As Juban Crossing prepares to open more stores and restaurants this fall, developer Creekstone Companies has been drawn back into court over a financial dispute with a contractor who holds a mortgage on the commercial heart of the 471-acre development.

The dispute involves a $6.9 million promissory note for site work Associated Concrete Contractors of Texas performed when the development broke ground in 2011.

Creekstone principal Stephen Keller signed the note in 2013 as part of a settlement agreement to remove a lien the concrete company had filed against the property over unpaid invoices.

The note is secured by a second mortgage on the first and second phases of Juban Crossing, giving Associated Concrete an interest in the property second only to the bank that is financing the project.

The first two phases are where the existing and announced stores and restaurants are located.

Court records show Creekstone paid $1.5 million on the promissory note in November 2013, a month ahead of schedule, but missed a second payment due in December 2014.

Associated Renters of Texas, the company that now holds the note, sued Creekstone in the 21st Judicial District Court in Livingston, seeking the rest of the principal plus 18 percent interest — a total of more than $8.5 million to date. Creekstone removed the case to federal court in Baton Rouge, where the two companies are fighting over which court should hear the case.

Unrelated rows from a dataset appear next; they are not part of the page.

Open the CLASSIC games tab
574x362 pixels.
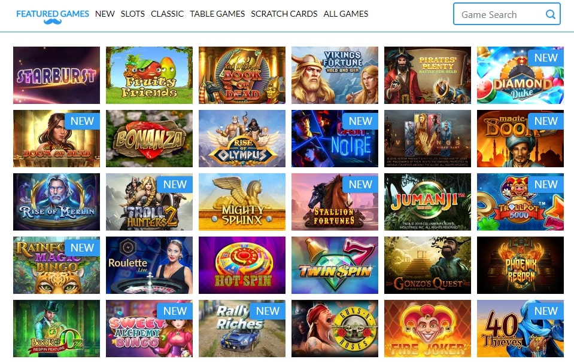point(167,14)
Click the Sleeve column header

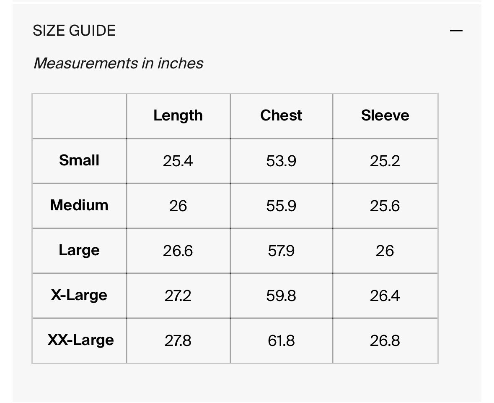tap(385, 115)
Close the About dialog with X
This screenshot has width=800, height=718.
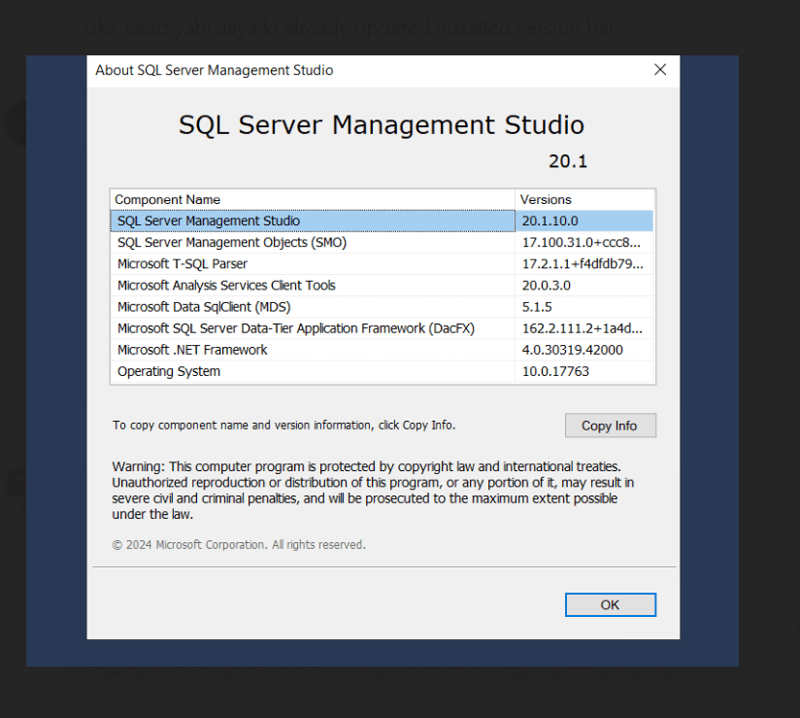pos(660,70)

Denham Springs attorney Shelby Easterly, who represents Associated Renters, could not be reached for comment this week. Creekstone’s attorney, Scott Frazier, said he had no comment beyond what is in the court record.

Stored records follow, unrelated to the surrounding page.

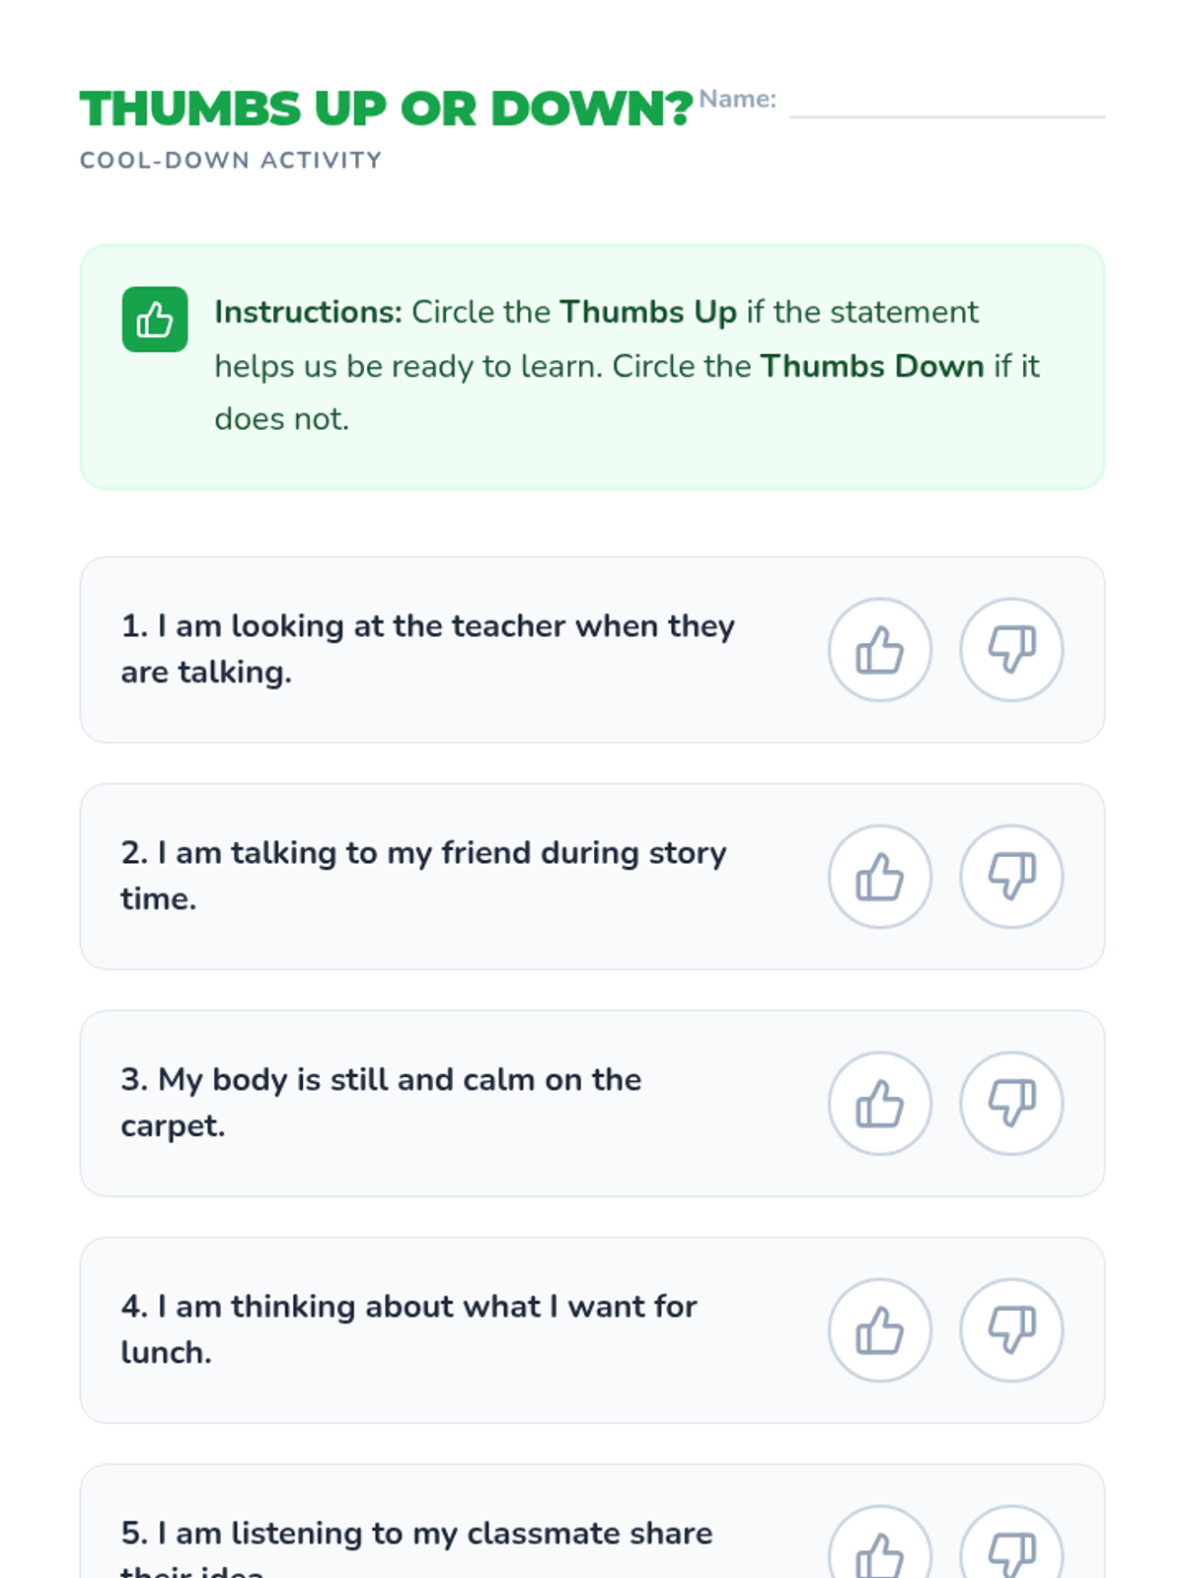The image size is (1184, 1578).
Task: Circle thumbs up for looking at teacher
Action: tap(879, 650)
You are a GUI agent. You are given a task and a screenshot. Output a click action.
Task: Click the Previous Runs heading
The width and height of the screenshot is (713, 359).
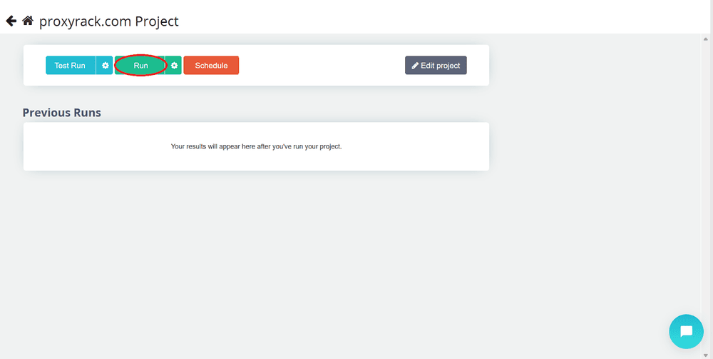pos(62,112)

In answering the lawsuit, Frazier acknowledged that Creekstone signed the note and mortgage but alleged that Associated Concrete’s invoices were “improper and/or otherwise excessive and grossly misrepresented the quantity of work performed.”

Easterly, in response, said the promissory note and mortgage settled the companies’ dispute over the value of the work and, therefore, speak for themselves as to what the concrete company is owed.

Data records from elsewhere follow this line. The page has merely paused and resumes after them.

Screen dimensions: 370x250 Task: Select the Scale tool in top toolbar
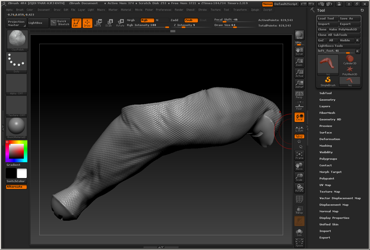109,23
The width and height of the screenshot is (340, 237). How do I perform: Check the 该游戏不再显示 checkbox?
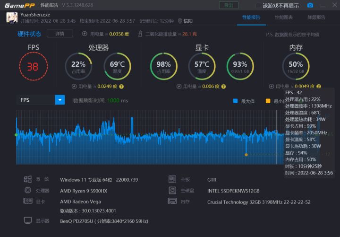click(258, 6)
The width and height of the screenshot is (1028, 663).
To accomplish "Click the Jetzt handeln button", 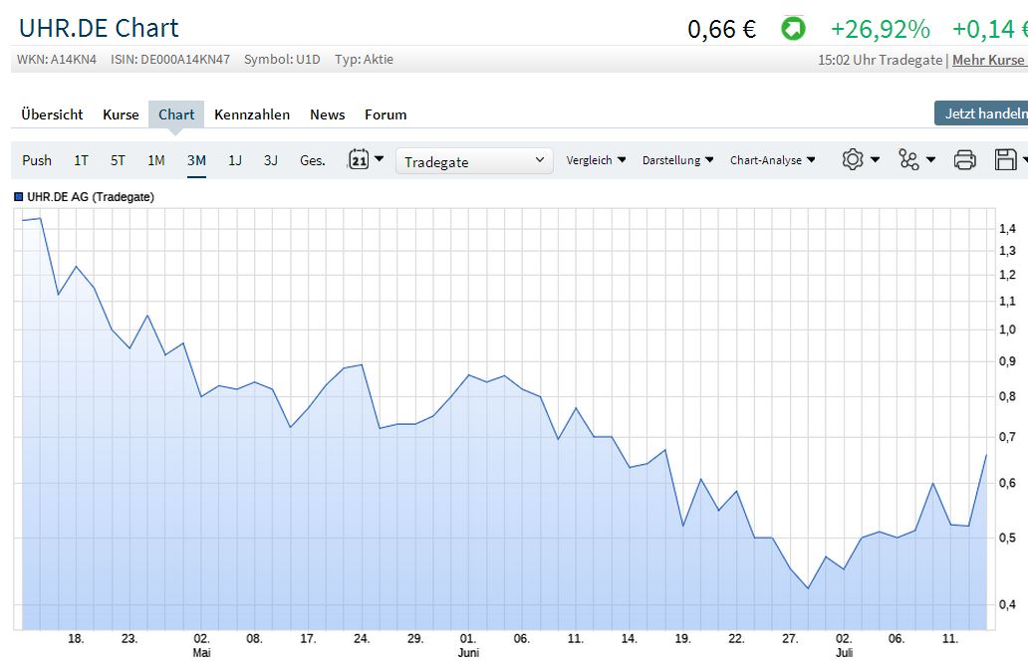I will (x=980, y=113).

Easterly also argues in a motion for summary judgment that a letter addendum to the 2013 settlement agreement specifically states that Creekstone and its partners “relinquish any standing or right to dispute the validity of the lien.”

Creekstone’s reasons for missing the December 2014 payment, and the reasons for the failure of the settlement agreement, aren’t entirely clear. But court records indicate the two sides were back at odds within months of inking the deal.

In addition to the promissory note and mortgage, Creekstone and its general contractor, Block Construction, had agreed to give Associated Concrete more work on the Juban Crossing development, according to a pair of settlement documents signed in May 2013.

The two sides now disagree on the terms and conditions of that promise.

Associated Concrete said in various court filings that the deal was for a guaranteed $23.8 million worth of work on the first two phases, plus some third-phase work with a guaranteed profit margin of at least 15 percent.

But Creekstone said the future-work agreement was contingent on Associated Concrete’s proposal falling within the project budget, which was subject to amendment and in fact was later reduced.

Associated Concrete contends that revision was the result of Creekstone securing a lower bid from a competing contractor in October 2013 so the developer could squeeze Associated Concrete for a lower proposal price or force it into a consulting position instead.

The concrete company also claims Creekstone demanded that its payments to Associated Concrete for any future work be credited against the promissory note, which represented work already completed.

In May 2014, Associated Concrete sought to have the federal court reopen the lien case and enforce the settlement agreement, arguing that Creekstone’s stance represented “a near complete obliteration of the obligations contained in the agreement.”

But Chief Judge Brian A. Jackson, of the U.S. District Court in Baton Rouge, ruled in November that the dispute would require a new lawsuit. The disagreement over the settlement, which had not been made part of a court order, was essentially a contract dispute, legally distinct from the underlying lawsuit over the lien, Jackson said.